Synonyms and keywords: Atrophic vulvovaginitis; vaginal atrophy; urogenital atrophy; genitourinary syndrome of menopause

Overview

Atrophic vaginitis is defined as inflammation of the vaginal epithelium due to atrophy secondary to decreased levels of circulating estrogen. The features of this disease are estimated to be seen in 15% of premenopausal and 50% menopausal women. Patients present with the symptoms of vaginal dryness, itching, irritation, and dyspareunia. Diagnosis of atrophic vaginitis requires subjective assessment of the severity of symptoms to be correlated with the physical examination findings. The prominent physical examination findings include atrophic vaginal or vulvar tissue, pale, smooth and shiny vaginal epithelium with increased friability and inflammation with patchy erythema. The characteristic findings to confirm the diagnosis are: a left shift of the vaginal maturation index on a vaginal smear and a alkaline pH of the vagina. However, other secondary causes such as lichen sclerosus and lichen planus must be ruled before the confirmation of the diagnosis. The therapeutic management is based on the severity of the symptoms: lubricants are the first line of therapy for mild symptoms, in patients unresponsive to lubricants and with moderate to severe symptoms topical or oral estrogen therapy is effective for the management of patients . Majority of the patients have resolution of symptoms but due to the chronic nature of the condition it requires continuous treatment.

Historical Perspective

  • In 1898, Charles B. Penrose described vaginitis in elderly women as senile Vaginitis. The areas of patchy inflammation were treated with 5% silver nitrate solution.[1]
  • In 1940, Jacob described the use of vaginal pH in determination of hypoestrogenic state.[2]
  • In 1947, Racoff gave a description the efficacy and safety of a synthetic estrogen, dienestrol for the treatment of menopausal syndrome and atrophic vaginitis is described.[3]
  • In 1963, topical Dinesterol vaginal cream was used for the treatment of senile vaginitis.[4]
  • In 1967, the relationship between the vaginal maturation index and estrogen therapy was described.[5]
  • In 2013, vulvovaginal atrophy is renamed as genitourinary syndrome of menopause.[6]

Classification

Atrophic vaginitis is classified based on the symptom severity into:[7]

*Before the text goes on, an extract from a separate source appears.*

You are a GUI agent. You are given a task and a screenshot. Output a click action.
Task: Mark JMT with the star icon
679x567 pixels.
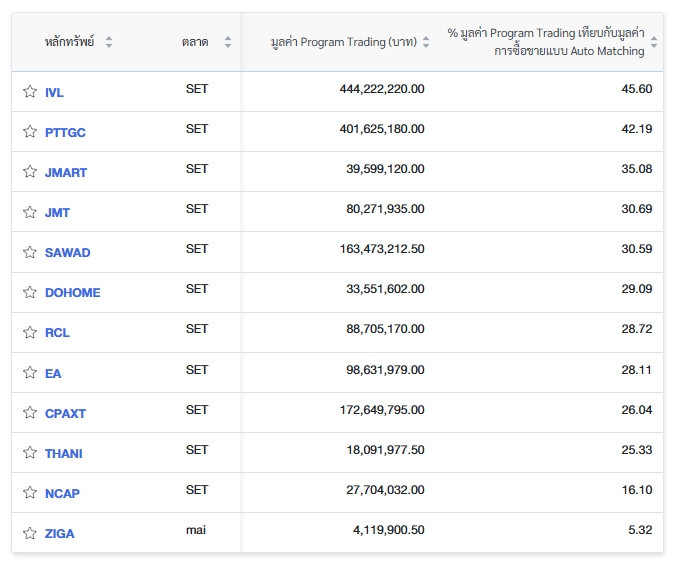pos(30,212)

  • Mild: Patients present with symptoms related to sexual activity.
  • Moderate to severe: Patients with persistent symptoms not related to sexual activity.

Pathophysiology

Pathogenesis

The pathogenesis of atrophic vaginitis is due to decreased estrogen levels. Estrogen is a vasoactive hormone, which increases blood flow and maintains vaginal lubrication through fluid transudation from blood vessels.[8] The following are the manifestations of decreased estrogen levels:[8][9][10]

Genetics

There are no genetic factors associated with atrophic vaginitis.

Gross Pathology

Gross pathology findings in atrophic vaginitis include:[11]

  • Vaginal dryness
  • Loss of vaginal rugae
  • Changes in vaginal mucosa: pallor and friability or redness and petechiae of the mucosa

Microscopic Pathology

  • Cytology of the vaginal cells show an increase in the parabasal cells and decreased superficial cells. In situations of low estrogen levels the vaginal epithelium ceases to produce superficial and intermediate squamous cells, leaving only the parabasal and basal cells lining the vaginal wall.[12]

Associated Conditions

Causes

Atrophic vaginitis is caused by any condition that may lead to decreased circulating estrogen levels. A hypoestrogenic state may be due to ovarian failure or other causes:[8]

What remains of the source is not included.